[PATCH ghak90 V9 02/13] audit: add container id

Paul Moore paul at paul-moore.com
Sat Jul 4 13:29:01 UTC 2020


On Sat, Jun 27, 2020 at 9:22 AM Richard Guy Briggs <rgb at redhat.com> wrote:
>
> Implement the proc fs write to set the audit container identifier of a
> process, emitting an AUDIT_CONTAINER_OP record to document the event.
>
> This is a write from the container orchestrator task to a proc entry of
> the form /proc/PID/audit_containerid where PID is the process ID of the
> newly created task that is to become the first task in a container, or
> an additional task added to a container.
>
> The write expects up to a u64 value (unset: 18446744073709551615).
>
> The writer must have capability CAP_AUDIT_CONTROL.
>
> This will produce a record such as this:
>   type=CONTAINER_OP msg=audit(2018-06-06 12:39:29.636:26949) : op=set opid=2209 contid=123456 old-contid=18446744073709551615
>
> The "op" field indicates an initial set.  The "opid" field is the
> object's PID, the process being "contained".  New and old audit
> container identifier values are given in the "contid" fields.
>
> It is not permitted to unset the audit container identifier.

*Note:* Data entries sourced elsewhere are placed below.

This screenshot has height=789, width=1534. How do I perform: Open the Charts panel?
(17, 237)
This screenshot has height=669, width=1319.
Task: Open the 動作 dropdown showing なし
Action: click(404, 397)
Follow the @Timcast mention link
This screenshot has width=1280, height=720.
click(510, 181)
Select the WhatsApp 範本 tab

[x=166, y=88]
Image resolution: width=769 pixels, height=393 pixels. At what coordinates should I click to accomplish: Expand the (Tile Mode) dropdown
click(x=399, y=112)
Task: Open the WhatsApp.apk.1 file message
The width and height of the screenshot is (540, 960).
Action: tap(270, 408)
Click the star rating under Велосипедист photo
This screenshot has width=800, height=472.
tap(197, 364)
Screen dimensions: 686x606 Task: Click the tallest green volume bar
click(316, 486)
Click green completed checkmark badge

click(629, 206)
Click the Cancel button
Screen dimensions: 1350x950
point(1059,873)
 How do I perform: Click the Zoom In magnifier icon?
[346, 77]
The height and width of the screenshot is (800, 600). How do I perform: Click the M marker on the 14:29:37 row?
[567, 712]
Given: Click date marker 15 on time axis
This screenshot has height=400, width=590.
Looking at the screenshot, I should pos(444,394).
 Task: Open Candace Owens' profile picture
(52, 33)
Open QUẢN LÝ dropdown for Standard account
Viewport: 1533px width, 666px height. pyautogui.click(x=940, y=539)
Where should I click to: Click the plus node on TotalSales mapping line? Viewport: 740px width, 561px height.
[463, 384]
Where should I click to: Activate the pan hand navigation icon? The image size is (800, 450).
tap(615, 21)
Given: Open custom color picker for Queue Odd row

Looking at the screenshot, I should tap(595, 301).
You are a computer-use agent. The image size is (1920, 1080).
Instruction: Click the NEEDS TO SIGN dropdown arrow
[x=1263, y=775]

> A child inherits its parent's audit container identifier.
>
> Store the audit container identifier in a refcounted kernel object that
> is added to the master list of audit container identifiers.  This will
> allow multiple container orchestrators/engines to work on the same
> machine without danger of inadvertantly re-using an existing identifier.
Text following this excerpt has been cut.